Contaba
el padre agustino Giorgi, allá por el siglo XVIII, que cuando fue a convertir a
los tibetanos al cristianismo se encontró con que allí ya adoraban desde hacía
mucho a “un dios bajado del cielo, nacido de una virgen de familia real y
muerto para redimir al género humano”. “¿Para qué nos vamos a convertir al cristianismo,
si ya tenemos unas creencias idénticas a las vuestras, y además mucho más
antiguas?”, le dijeron al estupefacto evangelizador. El Papa anda desmontando
el portal de Belén como el cerrajero de Dios, no sabemos por qué purismos, y le
ha quitado la santidad pacífica y ancestral del buey y la mula. Pero Ratzinger
está queriendo vaciar el mar con un cubo, de una manera muy agustina. Primero,
porque las historias de los dioses tienen más que ver con mitos arquetípicos
que con sucesos reales o creíbles, como nos ilustra la anécdota anterior. Y
segundo, porque la tradición normalmente es más poderosa que el hecho, y una
alegoría más perdurable que lo que la motivó. Los animales amables significan
legitimidad del recién nacido, por aquella salvaje costumbre antigua de exponer
a los hijos de padre dudoso a las alimañas o a las aguas. Ahora, el buey y la
mula quizá son ya sólo pisapapeles del Espíritu Santo, pero esto es anecdótico.

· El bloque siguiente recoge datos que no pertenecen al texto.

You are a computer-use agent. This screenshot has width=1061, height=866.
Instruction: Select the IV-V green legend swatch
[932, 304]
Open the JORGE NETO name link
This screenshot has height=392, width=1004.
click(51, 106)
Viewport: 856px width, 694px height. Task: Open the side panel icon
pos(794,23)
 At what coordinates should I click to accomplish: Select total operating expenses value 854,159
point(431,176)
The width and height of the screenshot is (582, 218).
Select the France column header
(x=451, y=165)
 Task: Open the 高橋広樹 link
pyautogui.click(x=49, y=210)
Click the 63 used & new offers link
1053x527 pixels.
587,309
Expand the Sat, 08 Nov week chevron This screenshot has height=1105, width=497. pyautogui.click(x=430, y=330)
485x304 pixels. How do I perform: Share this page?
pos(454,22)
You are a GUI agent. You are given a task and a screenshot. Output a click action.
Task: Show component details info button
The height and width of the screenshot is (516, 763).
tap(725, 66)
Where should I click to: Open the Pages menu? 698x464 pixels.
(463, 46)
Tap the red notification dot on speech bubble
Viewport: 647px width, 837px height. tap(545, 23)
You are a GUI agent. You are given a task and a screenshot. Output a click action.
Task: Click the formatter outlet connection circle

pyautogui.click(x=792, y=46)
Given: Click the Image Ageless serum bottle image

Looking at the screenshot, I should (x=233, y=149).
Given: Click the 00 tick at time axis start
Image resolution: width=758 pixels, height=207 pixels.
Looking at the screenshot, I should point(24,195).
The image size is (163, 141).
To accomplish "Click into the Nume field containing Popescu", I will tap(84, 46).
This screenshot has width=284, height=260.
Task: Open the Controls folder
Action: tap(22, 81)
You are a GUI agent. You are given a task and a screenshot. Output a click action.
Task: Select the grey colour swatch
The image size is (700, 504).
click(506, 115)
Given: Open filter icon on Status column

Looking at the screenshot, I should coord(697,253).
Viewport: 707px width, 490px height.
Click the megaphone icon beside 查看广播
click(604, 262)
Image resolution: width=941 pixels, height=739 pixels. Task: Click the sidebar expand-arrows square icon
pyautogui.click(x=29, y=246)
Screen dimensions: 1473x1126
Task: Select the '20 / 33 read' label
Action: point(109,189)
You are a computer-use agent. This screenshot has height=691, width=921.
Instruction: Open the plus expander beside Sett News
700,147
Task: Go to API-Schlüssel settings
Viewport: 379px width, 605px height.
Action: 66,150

Si a la imagen del portalito le empezaran a quitar todos los símbolos (además
de los malentendidos históricos, geográficos o lingüísticos), no quedaría ni
una puntilla. Puede que el Papa lo haya hecho creyendo que al señalar un error
en ese retablo le otorga más solidez a lo que queda. Pero los mitos tienen una
verdad que no necesita ser verdad, los Evangelios no se ponen de acuerdo ni
entre ellos y hace mucho que nos dimos cuenta de que todo eso va de creer porque
se decide creer, no porque a un dios lo certifique un perito del ayuntamiento.
Con dioses de barro y pan, con estrellas
marinas en un cielo de cartulina, con luz en las narices de las nubes, con árboles
que llevan sombrero de caramelo, con pastores que pasan falsamente todo nuestro
frío, hemos hecho la Navidad, una caja de símbolos dentro de otra caja de símbolos.
El portal de Belén es una especie de molino que resume simbólicamente el
cristianismo y ponerse a evaluar la verdad del buey y la mula a uno le parece
como querer hacer teología con el caganer. Los belenistas de aquí, a los que
sólo les falta un equipo de fútbol, no sé si perderán el Cielo por poner a los
animales expulsados ahora por el Papa. Pero una excomunión de animales quizá
sea tan ridícula como una cruzada por su santidad. A veces no vemos la realidad
ni su sentido, sólo el espantajo o trasunto que nos ponen ante los ojos. A
veces no llegamos ni al símbolo, sólo a su cerámica. A veces, vamos a
evangelizar un Tíbet y resulta que nuestros dioses imitan a los suyos. Y yo
estaba hablando del buey y la mula, pero quizá pensaba en nuestra democracia. A
lo mejor un partido político es otro portal de Belén.